- _DOCUMENT SEGMENT_:
Content starts

Kobakhidze opened by framing Georgia as inherently European. "Georgia is a country founded on European values-a country where human dignity, humanism, freedom and national identity are not merely declared principles, but deeply rooted values shaped over centuries and ingrained in the very fabric of the nation," he wrote. He described the EU not as a bureaucratic institution but as "a common European civilizational space- a union that belongs not to any particular political figure, European leader or Euro-bureaucrat, but to the peoples of Europe, including the Georgian people."

He said the open letter was necessitated by the EU's unilateral suspension of political dialogue with Georgia and its repeated rejection of "formats of discussion and cooperation proposed by us."

The centerpiece of the letter was an appeal over what Kobakhidze described as police brutality against peaceful demonstrators in Copenhagen, the capital of Denmark. "How do you assess the violence that unfolded in Copenhagen, where participants of a peaceful demonstration were first beaten with batons and then attacked using police dogs?" he asked the three EU leaders. He said the footage "clearly revealed a disturbing reality to the international community," arguing that while "for years Europe had been regarded as a benchmark for the protection of democracy, human rights, freedom of speech and expression," today "an opposite trend is becoming increasingly evident."

Content ends

- _LISTED RECORDS_:
Content starts

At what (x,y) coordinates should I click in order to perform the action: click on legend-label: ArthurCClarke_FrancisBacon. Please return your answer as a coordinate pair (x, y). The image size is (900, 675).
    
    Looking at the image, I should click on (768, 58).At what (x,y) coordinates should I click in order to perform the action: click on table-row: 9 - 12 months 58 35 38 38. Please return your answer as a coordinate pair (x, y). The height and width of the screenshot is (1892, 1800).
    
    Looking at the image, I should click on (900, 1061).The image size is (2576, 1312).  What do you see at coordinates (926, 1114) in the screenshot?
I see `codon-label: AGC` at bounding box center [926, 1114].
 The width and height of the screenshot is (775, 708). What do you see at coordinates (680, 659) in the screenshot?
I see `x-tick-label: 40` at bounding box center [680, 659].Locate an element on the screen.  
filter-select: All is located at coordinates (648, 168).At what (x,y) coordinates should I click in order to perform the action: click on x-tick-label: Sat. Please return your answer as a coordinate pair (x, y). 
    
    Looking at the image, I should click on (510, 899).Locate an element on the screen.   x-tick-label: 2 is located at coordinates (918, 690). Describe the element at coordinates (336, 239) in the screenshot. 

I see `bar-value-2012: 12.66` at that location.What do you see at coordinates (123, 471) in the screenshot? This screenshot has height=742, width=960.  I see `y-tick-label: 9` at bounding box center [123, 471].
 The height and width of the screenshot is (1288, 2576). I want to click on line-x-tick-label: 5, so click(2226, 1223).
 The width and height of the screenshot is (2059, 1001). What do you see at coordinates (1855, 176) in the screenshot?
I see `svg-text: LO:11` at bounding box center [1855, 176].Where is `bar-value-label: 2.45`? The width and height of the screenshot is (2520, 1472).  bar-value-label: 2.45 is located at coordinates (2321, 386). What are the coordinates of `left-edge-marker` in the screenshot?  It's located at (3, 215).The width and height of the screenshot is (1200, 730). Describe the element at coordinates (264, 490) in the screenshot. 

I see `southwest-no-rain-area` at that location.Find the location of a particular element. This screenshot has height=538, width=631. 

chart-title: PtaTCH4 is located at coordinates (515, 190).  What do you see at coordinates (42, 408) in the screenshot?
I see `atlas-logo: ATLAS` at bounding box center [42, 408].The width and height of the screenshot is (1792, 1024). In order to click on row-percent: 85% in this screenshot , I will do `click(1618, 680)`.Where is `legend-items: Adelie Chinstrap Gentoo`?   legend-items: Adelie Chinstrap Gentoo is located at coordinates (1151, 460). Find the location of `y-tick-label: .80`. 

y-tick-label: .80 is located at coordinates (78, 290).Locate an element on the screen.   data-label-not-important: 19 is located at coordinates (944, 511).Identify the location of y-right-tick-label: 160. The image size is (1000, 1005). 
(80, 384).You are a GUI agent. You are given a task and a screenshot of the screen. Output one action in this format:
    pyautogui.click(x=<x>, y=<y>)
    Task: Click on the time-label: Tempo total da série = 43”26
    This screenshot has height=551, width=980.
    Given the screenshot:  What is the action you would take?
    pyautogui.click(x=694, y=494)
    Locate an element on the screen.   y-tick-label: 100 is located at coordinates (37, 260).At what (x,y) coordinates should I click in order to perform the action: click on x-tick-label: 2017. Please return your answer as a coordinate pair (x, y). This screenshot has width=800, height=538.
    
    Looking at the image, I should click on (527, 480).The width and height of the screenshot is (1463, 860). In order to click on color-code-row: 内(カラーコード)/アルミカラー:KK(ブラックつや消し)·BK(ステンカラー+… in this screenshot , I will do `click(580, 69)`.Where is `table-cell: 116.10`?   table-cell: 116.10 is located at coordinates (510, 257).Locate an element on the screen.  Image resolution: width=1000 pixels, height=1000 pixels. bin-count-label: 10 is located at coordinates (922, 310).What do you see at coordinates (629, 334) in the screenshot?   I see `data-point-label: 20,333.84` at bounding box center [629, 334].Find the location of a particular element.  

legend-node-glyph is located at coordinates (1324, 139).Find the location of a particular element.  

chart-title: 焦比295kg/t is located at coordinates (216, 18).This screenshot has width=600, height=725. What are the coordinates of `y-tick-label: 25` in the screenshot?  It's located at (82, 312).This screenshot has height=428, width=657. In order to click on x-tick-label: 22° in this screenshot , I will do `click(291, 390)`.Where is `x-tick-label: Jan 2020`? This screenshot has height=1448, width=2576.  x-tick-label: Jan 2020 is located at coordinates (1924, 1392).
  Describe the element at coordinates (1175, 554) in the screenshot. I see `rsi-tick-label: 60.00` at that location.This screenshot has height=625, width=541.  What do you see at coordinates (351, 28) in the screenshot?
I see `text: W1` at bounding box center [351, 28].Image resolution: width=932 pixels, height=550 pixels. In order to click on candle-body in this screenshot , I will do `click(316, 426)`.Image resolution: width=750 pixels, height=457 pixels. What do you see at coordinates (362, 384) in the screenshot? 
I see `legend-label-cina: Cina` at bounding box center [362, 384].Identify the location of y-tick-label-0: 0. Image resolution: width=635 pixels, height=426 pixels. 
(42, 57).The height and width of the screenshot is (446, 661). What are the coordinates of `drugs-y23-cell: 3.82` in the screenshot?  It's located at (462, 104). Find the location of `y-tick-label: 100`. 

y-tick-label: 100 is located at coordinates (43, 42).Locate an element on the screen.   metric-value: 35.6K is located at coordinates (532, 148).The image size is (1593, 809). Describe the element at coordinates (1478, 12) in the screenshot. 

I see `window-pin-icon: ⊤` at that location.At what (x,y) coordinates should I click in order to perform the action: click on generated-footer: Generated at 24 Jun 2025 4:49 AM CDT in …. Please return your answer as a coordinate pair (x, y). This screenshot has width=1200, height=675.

Content ends

- _WORK ITEM A_:
Answer these questions from the passage on Kobakhidze's open letter:
(i) According to Kobakhidze, what did the EU unilaterally suspend with Georgia?
(ii) In which city does the letter say peaceful demonstrators were beaten with batons and attacked with police dogs?
(iii) To whom does Kobakhidze say the EU belongs?
- _WORK ITEM B_: Resume the passage on Kobakhidze's open letter, picking up right after its final sentence.

- _EXPECTED OUTPUT A_:
(i) Political dialogue with Georgia.
(ii) Copenhagen, the capital of Denmark.
(iii) To the peoples of Europe, including the Georgian people.

- _EXPECTED OUTPUT B_:
Kobakhidze then broadened his critique into a sweeping indictment of the EU's current trajectory, asking the three leaders where they believed "the processes associated with democratic backsliding, economic stagnation, migration crisis, erosion of historical memory, weakening of national and gender identities and the breakdown of public identity are leading Europe." He asked how Europe had "fallen into such a deep crisis of values" and where "this path" was ultimately taking the EU.

"It is a regrettable and alarming fact that today the European Union often disregards the natural, cultural and historical foundations of society," he wrote, adding that "there is a growing sense that the European space is gradually moving away from the principles that once made it a symbol of democracy and the protection of human rights throughout the world."

Kobakhidze closed with a direct demand for answers. "Georgia-a European country and a candidate for accession to the European Union, expects a clear answer from you: what plan does the European Union have, in what direction are developments within the Union heading and what will be the ultimate outcome of these troubling processes-processes about which not only we speak, but which are also being publicly discussed by the populations and political leaders of other European countries?" he wrote.